→ **Action item**:
All of the entries need to be set down exactly as they read.

→ **Materials provided**:
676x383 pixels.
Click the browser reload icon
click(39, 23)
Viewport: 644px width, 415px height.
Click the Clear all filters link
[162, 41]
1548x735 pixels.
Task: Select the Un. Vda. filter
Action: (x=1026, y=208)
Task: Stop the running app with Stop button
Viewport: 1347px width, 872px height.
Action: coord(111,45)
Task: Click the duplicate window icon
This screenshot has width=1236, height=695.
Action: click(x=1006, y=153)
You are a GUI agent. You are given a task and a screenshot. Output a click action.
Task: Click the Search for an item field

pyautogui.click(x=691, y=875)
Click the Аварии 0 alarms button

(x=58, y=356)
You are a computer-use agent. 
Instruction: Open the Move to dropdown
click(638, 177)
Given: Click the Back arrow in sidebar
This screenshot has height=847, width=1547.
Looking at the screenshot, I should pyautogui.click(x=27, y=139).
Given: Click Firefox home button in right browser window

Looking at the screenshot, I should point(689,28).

→ **Answer to this problem**:
676x383 pixels.
Click the browser reload icon
click(39, 23)
Viewport: 644px width, 415px height.
Click the Clear all filters link
[162, 41]
1548x735 pixels.
Task: Select the Un. Vda. filter
Action: (x=1026, y=208)
Task: Stop the running app with Stop button
Viewport: 1347px width, 872px height.
Action: coord(111,45)
Task: Click the duplicate window icon
This screenshot has width=1236, height=695.
Action: click(x=1006, y=153)
You are a GUI agent. You are given a task and a screenshot. Output a click action.
Task: Click the Search for an item field

pyautogui.click(x=691, y=875)
Click the Аварии 0 alarms button

(x=58, y=356)
You are a computer-use agent. 
Instruction: Open the Move to dropdown
click(638, 177)
Given: Click the Back arrow in sidebar
This screenshot has height=847, width=1547.
Looking at the screenshot, I should pyautogui.click(x=27, y=139).
Given: Click Firefox home button in right browser window

Looking at the screenshot, I should point(689,28).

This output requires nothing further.